Em uma tarde arrastada em Bucareste

Cristi Puiu (“A Morte do Senhor Lazarescu” e “Aurora”) é o cineasta dos processos e da duração, do tempo que passa e pesa sobre os personagens, de um certo descompasso que marca a vida na Romênia e seus muitos fantasmas. Seus filmes caminham ao sabor de percursos e dramas individuais, vividos por pessoas comuns em situações inusitadas, absolutamente conectadas ao país em que vivem. Talvez seja o mais talentoso de toda a safra recente do cinema romeno que invadiu os principais festivais do mundo nos últimos anos. Puiu faz um cinema mundano, sem firulas, baseado em um realismo seco, em uma câmera sempre na mão, flutuante e direta – um projeto, é preciso dizer, já amplamente explorado no cinema contemporâneo. É também um cinema com um senso de urgência bem particular, sempre intimamente embalado em questões políticas, sociais e éticas que marcam as últimas e conturbadas décadas de seu país.
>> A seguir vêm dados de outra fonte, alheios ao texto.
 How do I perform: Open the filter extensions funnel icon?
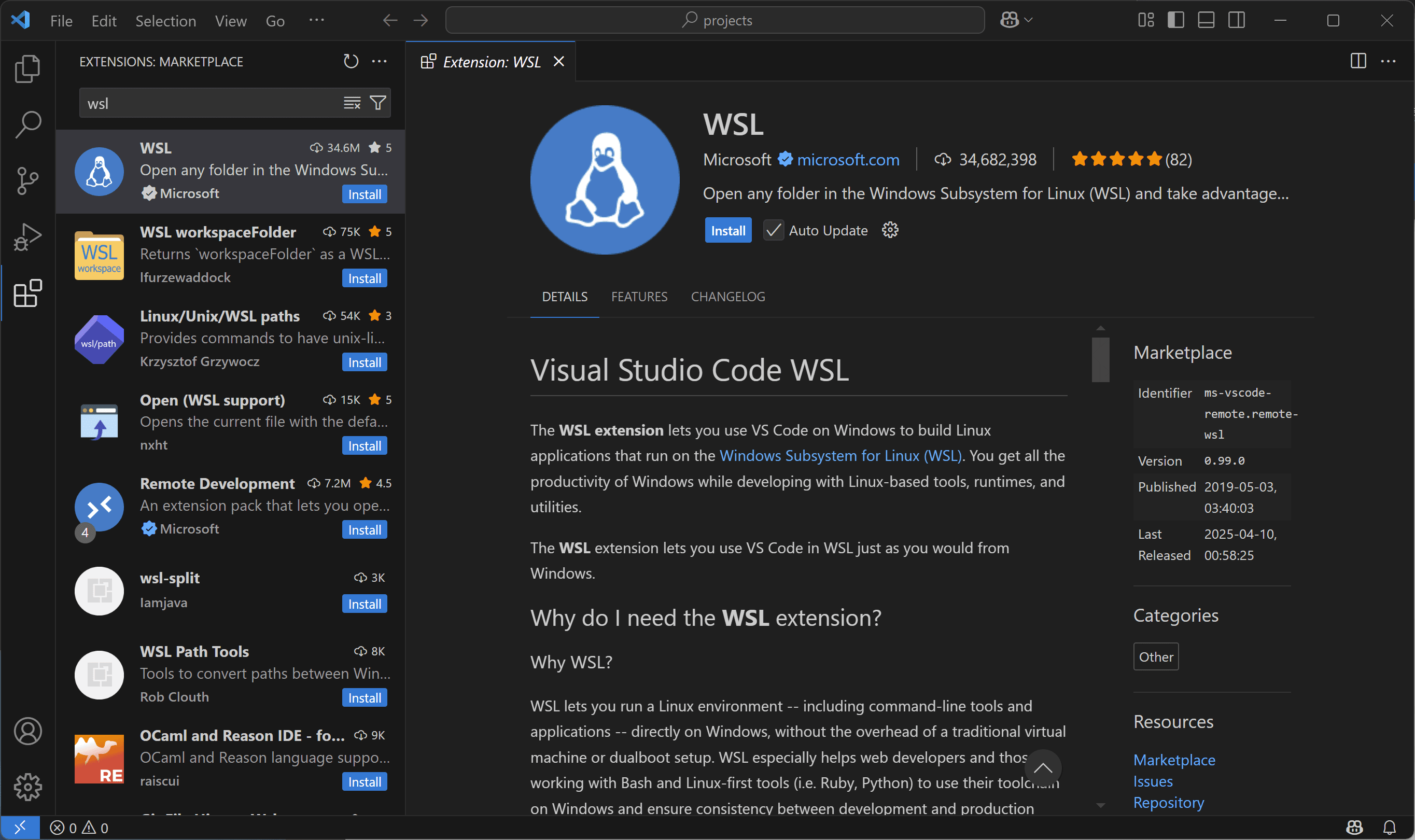pyautogui.click(x=377, y=103)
Não é diferente em “Sieranevada”. O filme começa com um carro mal estacionado no meio da rua, seguido por uma pequena discussão entre um homem de meia idade chamado Lary (Mimi Branescu) e sua esposa Laura (Catalina Moga), enquanto dirigem para o que mais tarde compreenderemos se tratar de uma comemoração em homenagem ao pai dele, recentemente falecido. Estes são apenas dois dos muitos indivíduos que eventualmente cruzam o apartamento da matriarca Nusa Mirica (Dana Dogaru). Ela convocou uma série de familiares e amigos para um jantar-ritual que permitirá que a alma de seu marido siga para o céu sem maiores problemas. As relações entre os diversos personagens são estabelecidas lentamente: irmãos, irmãs, primos, tias e tios, sogros, crianças de várias idades, e uma indesejada e embriagada amiga croata de vinte e poucos anos. Todos famintos e à espera de um padre (Valer Dellakeza).
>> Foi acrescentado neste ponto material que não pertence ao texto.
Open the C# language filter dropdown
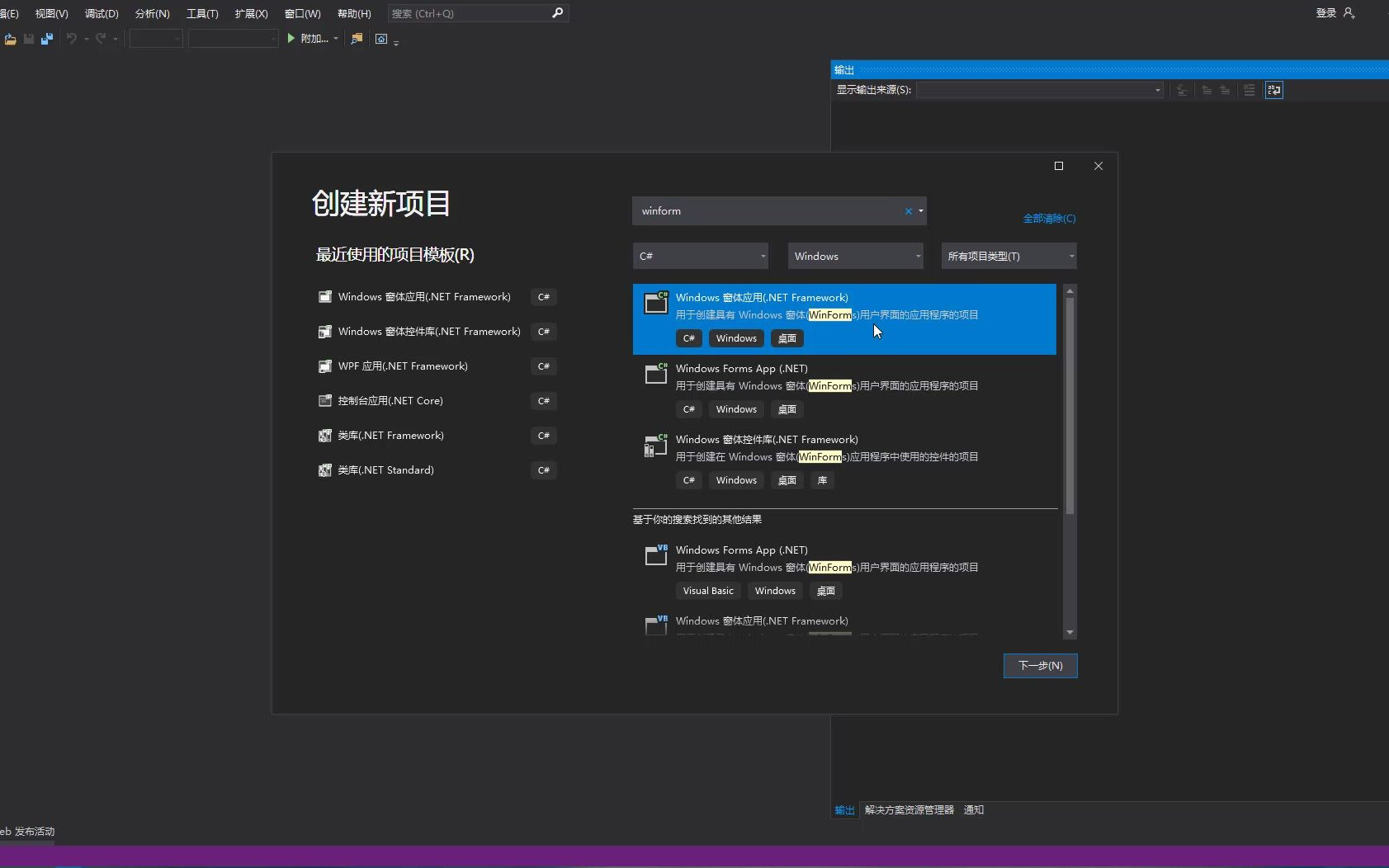Viewport: 1389px width, 868px height. pos(699,256)
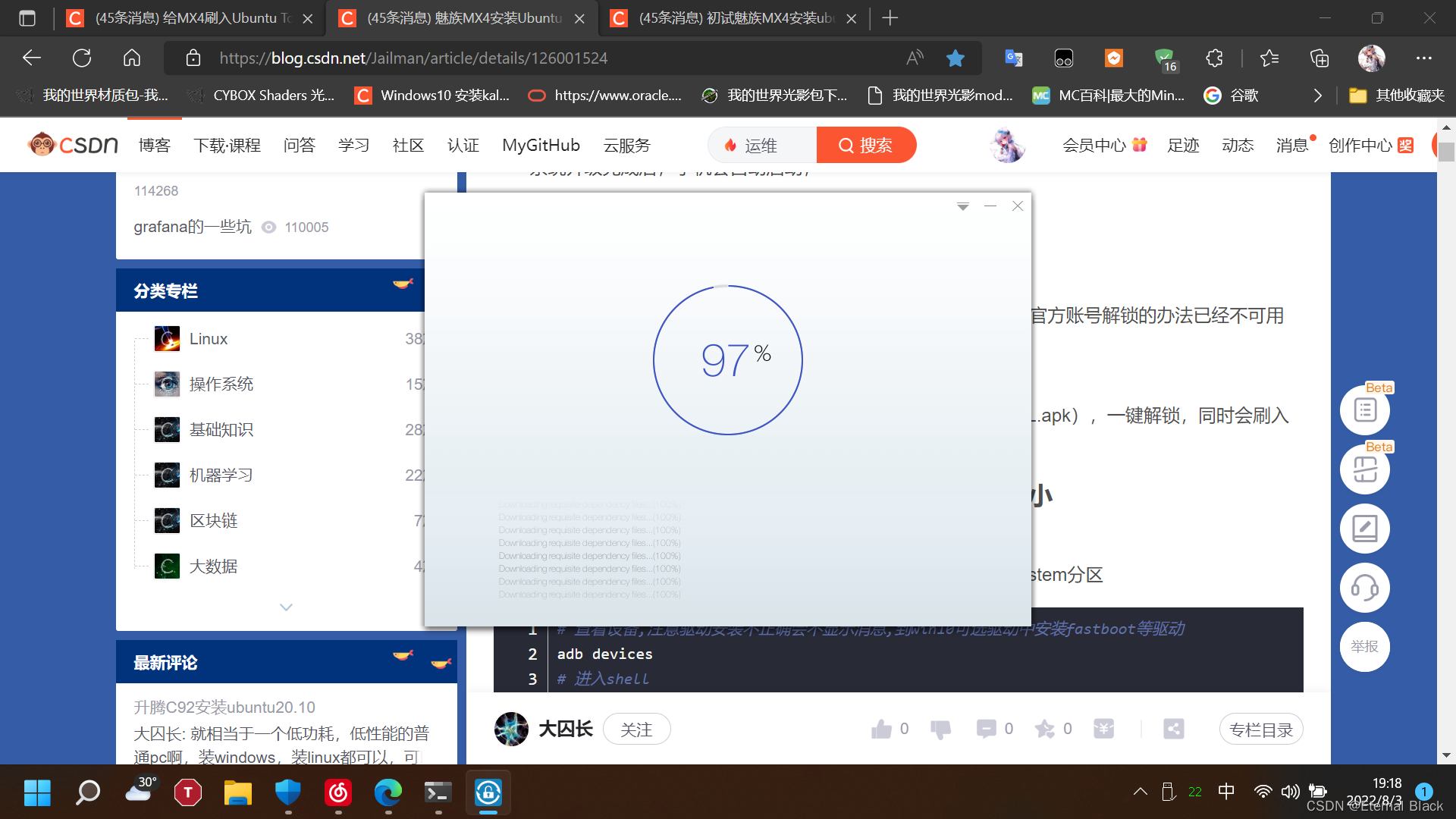Open 下载·课程 in CSDN navigation

click(x=227, y=146)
Puiu e o diretor de fotografia Barbu Balasoiu movem-se livremente de cômodo em cômodo, de conversa em conversa. O apartamento é o principal catalisador do filme. Embora seja relativamente apertado e sem graça, Puiu o filma como uma espécie curiosa de parque de diversões, como um palco de eventos-atrações e personagens constantemente em movimento. Eles entram e saem dos cômodos, em uma sinfonia de entradas e saídas, um balé de portas que se abrem e fecham, ininterruptamente. “Sieranevada” é um longa eminentemente teatral em sua mise-en-scène, interessado em alcançar uma certa exasperação pelo cotidiano. Só assim, parece nos dizer este filme, conseguiremos chegar perto dos personagens. A câmera viva, a exploração atenta e detalhista do tempo em cada situação exposta, e o estupendo trabalho com os atores, a combinação metódica destas estratégias, faz com que cada cena de “Sieranevada” seja capaz de nos aproximar e nos distanciar da humanidade à nossa frente.
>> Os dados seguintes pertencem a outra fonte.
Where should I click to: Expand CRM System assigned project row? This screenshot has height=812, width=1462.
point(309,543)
A câmera de Puiu parece indecisa, curiosa, porém discreta e dissimulada. Seus personagens vão se formando aos poucos, como se emergissem do tempo, da repetição, da espera. Puiu não nos deixa agarrar os personagens, enredados em tramas e conflitos existenciais afinados à sociedade romena. Não há denúncias, mas narrativas particulares, quase sempre conectadas a Romênia e seus escombros morais e políticos – “Sieranevada” é neste sentido um momento de depuração de uma estratégia que já marcava os longas anteriores deste cineasta. O que interessa é expressar a dificuldade da vida em família, as expectativas ao nosso redor, o tempo que passa e o cotidiano. O que nos resta é a impressão de uma imparcialidade, e, sobretudo, a impossibilidade de qualquer juízo moral a respeito do que vemos em uma tarde arrastada nos arredores Bucareste. E, enquanto isso, na cozinha do apartamento, duas mulheres discutem sobre o passado socialista, suas promessas e contradições.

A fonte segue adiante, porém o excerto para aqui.